I'm 21 fucking years old. I've got a fiance that I've been with for almost 11 months. I know it's early to be
engaged; we both know, but we are, and we're ok with it. I've already quit 1 job and been let go from another 2 within the last 10 months, and I'm currently working around 19 hours per week at $8/hr as a retail sales associate.

We've been living with his mother for around 5 months now. She's an absolute two-face who faultily tries to help one minute and becomes a cunt the next, severely bending the truth all the while to draw us apart. She drives the love of my life to drink, which has a sometimes negative effect on me, and we've both been forced to be two-faced to her now. Or at least always put on a pleasant face.

We deserve so much better than this... I think I deserve so much better than this... I've honestly wanted nothing more now than to be able to support our goals and I've been busting my ass for the first time in probably forever, and I get a fucking lost job out of it at the worst possible time.

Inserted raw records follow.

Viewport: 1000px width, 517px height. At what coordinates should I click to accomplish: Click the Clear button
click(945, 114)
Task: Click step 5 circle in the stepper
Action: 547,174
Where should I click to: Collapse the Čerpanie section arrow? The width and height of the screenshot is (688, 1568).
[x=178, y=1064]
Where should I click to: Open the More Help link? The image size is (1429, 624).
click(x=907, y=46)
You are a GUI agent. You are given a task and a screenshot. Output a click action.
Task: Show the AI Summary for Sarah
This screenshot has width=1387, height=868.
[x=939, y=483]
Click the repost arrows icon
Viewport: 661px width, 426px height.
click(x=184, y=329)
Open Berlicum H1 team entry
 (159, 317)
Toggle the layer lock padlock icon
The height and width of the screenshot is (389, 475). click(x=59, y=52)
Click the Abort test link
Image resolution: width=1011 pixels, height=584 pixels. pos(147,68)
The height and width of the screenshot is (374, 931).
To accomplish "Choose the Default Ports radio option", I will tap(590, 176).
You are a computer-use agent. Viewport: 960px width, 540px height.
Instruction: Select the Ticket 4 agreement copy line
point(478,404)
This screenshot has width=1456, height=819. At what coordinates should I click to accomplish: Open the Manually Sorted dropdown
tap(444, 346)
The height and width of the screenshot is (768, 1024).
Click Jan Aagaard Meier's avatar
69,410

I've tried to be positive about it because it actually turned into a bigger headache than my last job flipping burgers at Five Guys for 4 months, by looking at it as simply having more availability for a better opportunity.

I know that very good things are coming, but even when I calculate the majority of my tax return on turbotax, and it comes out to $186 when I was hoping to receive around at least $700, what the fuck do or think then? We want to be out by March 1, and I've been wanting to make it a goal for us to have our own place by our one year anniversary on March 13, and it's been very difficult to accept the possibility that it may take longer.

Again, I think at this point, with all the hardships we've endured together through the last 10+ months, the keyword is 'endured', and we deserve a fucking break at the least.